The Arctic and Antarctic sea ice extent in 2012

This is the 2012 sea ice extent for both the Arctic and the Antarctic. The day of year and the calendar day are at the bottom.

I chose 2012 only because it is the most recent complete year in this data set.

My reason for making this video is because there have been a couple of huge news stories recently about the West Antarctic Ice Sheet:

On 12 May 2014 we heard that for all intents and purposes the West Antarctic Ice sheet is doomed (here is the primary research which is open access).

Then on 19 May 2014 we were told that Cryosat observations had shown that the loss of ice from Antarctica had increased quite a lot (here is the primary research).

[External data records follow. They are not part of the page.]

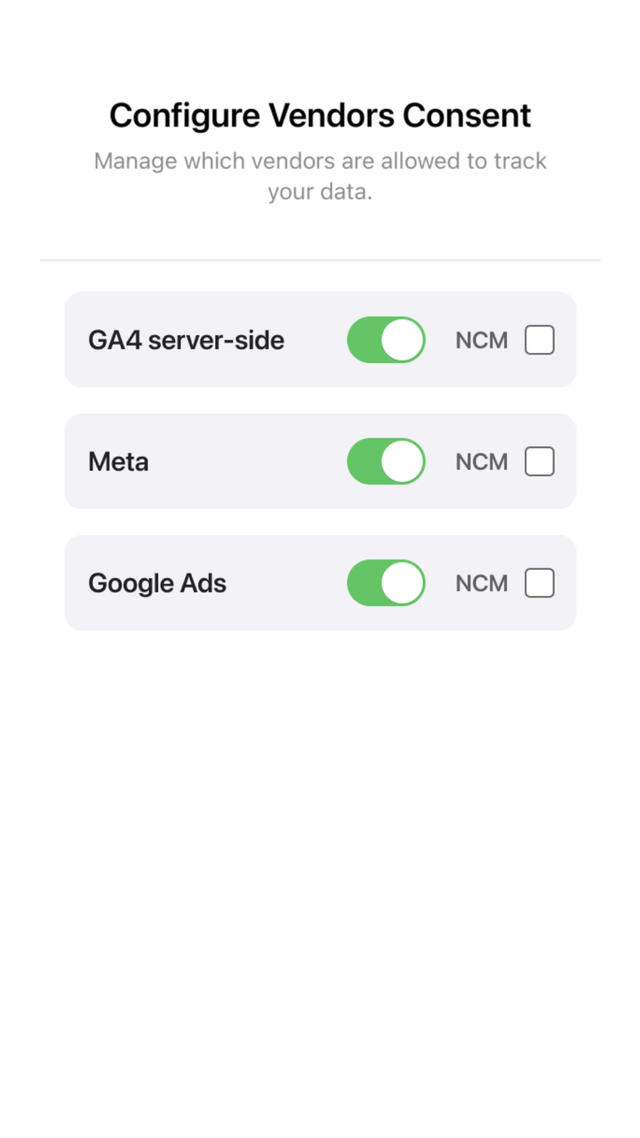
Task: Select the Meta vendor label
Action: point(118,462)
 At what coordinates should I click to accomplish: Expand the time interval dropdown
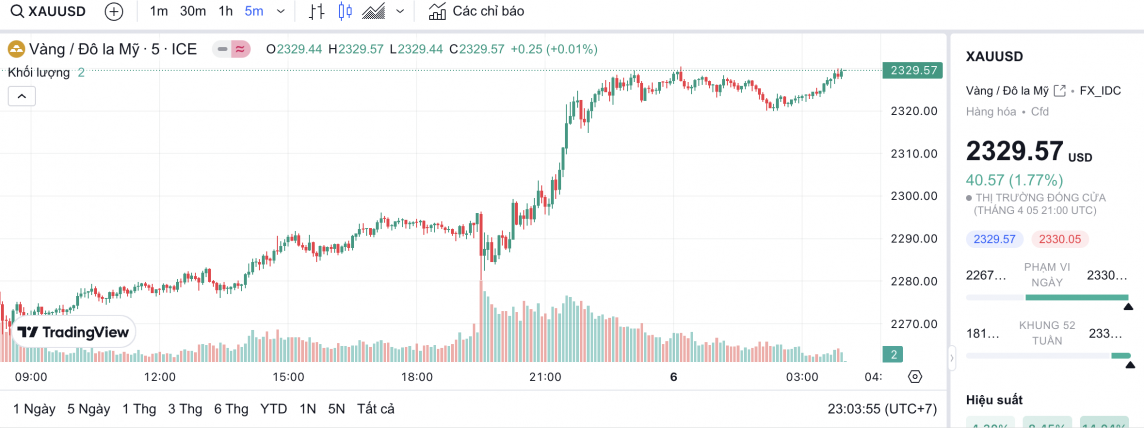(x=280, y=12)
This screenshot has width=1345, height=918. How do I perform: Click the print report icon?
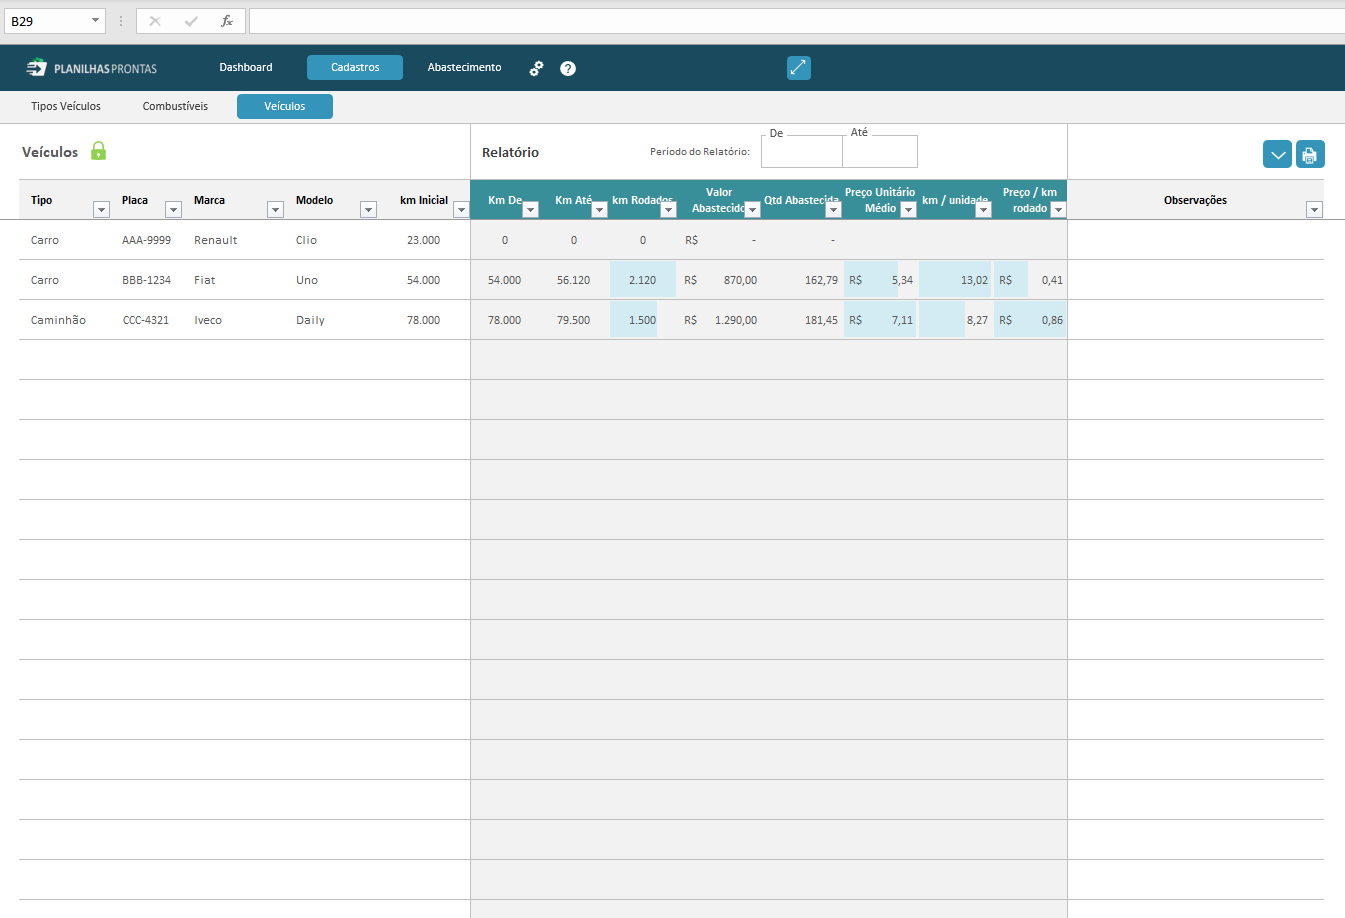coord(1310,155)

For excellent commentary on these stories you can visit Carbon Brief, or Antarctic glaciers.org.

But whenever there is a big story about the decay of the West Antarctic Ice Sheet - which remember is land based glacial ice, some instantly point to this being not important because sea ice in Antarctica has been at record levels.

People who suggest that the observed decrease in glacial ice is somehow balanced by the observed increase in Antarctic sea ice extent are wrong. The sea ice is generally only a couple of metres thick and it is telling us quite a different climate story.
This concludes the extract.